The directive to managers comes after Aviva's Irish unit agreed two months' ago to buy Friends First for €130 million in a transaction that will boost its share of the country's life and pensions market to 15 per cent. That will also match its slice of the general insurance market. That takeover is expected to close by the end of March and lead to a limited voluntary redundancy scheme amid duplications of roles among the combined 1,530 staff.

Mr Wilson signalled the Friends First deal would add to company earnings in the first year. He added the original price Dutch financial services group Achmea was looking for the business did not allow Aviva to pass through the key hurdle of a deal being immediately earnings “accretive”.

“We’re ruthless on M&A,” he said. “It only works if we can get it for the right price.”
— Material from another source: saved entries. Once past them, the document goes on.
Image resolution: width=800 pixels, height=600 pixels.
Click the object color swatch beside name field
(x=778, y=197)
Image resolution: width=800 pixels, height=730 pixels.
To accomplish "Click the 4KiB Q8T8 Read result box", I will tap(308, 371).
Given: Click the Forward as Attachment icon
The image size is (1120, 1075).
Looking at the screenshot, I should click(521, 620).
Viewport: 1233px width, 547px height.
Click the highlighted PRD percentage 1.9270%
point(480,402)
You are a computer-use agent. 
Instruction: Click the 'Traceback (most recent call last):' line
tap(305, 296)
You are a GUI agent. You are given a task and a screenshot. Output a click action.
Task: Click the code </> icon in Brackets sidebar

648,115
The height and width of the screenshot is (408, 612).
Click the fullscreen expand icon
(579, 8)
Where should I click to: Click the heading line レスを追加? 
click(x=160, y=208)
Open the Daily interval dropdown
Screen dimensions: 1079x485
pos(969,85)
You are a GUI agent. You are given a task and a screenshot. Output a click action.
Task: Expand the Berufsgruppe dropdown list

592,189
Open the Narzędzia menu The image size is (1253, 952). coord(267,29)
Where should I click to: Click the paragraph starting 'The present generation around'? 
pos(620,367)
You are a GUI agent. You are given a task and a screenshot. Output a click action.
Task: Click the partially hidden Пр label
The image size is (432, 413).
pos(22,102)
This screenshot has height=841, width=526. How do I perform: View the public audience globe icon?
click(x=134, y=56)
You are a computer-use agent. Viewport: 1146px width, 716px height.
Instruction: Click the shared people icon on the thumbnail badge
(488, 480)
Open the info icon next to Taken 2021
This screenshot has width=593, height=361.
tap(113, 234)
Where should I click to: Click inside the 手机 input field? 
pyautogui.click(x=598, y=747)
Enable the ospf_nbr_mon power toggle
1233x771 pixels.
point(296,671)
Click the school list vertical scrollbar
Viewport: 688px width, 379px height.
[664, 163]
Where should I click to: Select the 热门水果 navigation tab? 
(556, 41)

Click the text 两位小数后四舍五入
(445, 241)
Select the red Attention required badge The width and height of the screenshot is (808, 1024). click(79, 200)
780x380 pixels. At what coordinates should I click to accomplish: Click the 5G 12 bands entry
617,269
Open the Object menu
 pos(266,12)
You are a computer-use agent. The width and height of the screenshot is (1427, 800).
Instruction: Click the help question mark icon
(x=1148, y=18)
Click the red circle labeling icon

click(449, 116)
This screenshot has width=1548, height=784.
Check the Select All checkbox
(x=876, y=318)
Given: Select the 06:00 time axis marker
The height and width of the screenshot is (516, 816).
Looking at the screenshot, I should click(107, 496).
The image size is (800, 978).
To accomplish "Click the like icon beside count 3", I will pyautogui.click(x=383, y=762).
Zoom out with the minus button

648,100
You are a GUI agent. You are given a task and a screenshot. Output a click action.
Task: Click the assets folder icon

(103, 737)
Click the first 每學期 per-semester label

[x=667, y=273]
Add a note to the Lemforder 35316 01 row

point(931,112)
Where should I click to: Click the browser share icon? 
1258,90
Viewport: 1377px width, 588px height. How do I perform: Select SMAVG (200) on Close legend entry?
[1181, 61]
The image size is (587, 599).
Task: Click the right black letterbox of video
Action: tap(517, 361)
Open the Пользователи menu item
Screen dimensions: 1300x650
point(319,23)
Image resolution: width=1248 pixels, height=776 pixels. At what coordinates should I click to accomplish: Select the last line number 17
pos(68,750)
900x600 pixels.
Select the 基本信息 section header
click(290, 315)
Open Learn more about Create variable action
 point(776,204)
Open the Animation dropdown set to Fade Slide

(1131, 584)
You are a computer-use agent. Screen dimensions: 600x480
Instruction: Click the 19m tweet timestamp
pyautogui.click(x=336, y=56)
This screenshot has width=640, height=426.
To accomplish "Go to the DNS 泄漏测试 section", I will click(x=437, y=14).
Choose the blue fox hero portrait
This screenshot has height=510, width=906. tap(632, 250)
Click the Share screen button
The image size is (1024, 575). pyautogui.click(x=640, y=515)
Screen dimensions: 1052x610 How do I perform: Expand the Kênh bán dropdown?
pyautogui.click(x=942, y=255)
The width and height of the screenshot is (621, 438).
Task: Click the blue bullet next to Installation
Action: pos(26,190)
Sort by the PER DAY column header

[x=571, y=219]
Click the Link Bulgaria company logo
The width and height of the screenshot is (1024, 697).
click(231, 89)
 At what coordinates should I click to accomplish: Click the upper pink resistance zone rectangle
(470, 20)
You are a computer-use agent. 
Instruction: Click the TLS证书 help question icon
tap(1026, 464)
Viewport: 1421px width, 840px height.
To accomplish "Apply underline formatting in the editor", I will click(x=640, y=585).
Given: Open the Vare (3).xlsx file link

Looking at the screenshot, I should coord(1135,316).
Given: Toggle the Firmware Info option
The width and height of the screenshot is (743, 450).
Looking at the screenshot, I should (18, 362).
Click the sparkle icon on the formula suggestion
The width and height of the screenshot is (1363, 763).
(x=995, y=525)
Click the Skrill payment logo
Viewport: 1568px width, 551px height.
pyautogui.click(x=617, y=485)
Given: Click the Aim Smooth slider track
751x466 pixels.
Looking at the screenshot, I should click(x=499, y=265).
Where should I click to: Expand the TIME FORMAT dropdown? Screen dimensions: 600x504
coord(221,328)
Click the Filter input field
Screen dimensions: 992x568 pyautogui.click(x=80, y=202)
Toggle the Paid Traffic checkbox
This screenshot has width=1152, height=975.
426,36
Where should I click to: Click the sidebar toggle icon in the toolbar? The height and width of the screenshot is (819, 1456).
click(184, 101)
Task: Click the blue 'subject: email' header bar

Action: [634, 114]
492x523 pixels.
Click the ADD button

John Quinlan, Aviva Ireland's chief executive, said the purchase plays into Ireland's fast-growing economy and the fact the State currently has one of the widest gaps in Europe between pension savings and what's needed by people for an adequate standard of living.

Aviva, whose largest deal under Mr Wilson was the £5.6 billion purchase of Friends Life in the UK in 2015, is also interested in expanding in financial technology – or fintech – and artificial intelligence. Last year, the company entered an online insurance joint venture last year with Chinese tech group Tencent and bought a majority stake in Welsh automated, or robo, investment adviser Wealthify.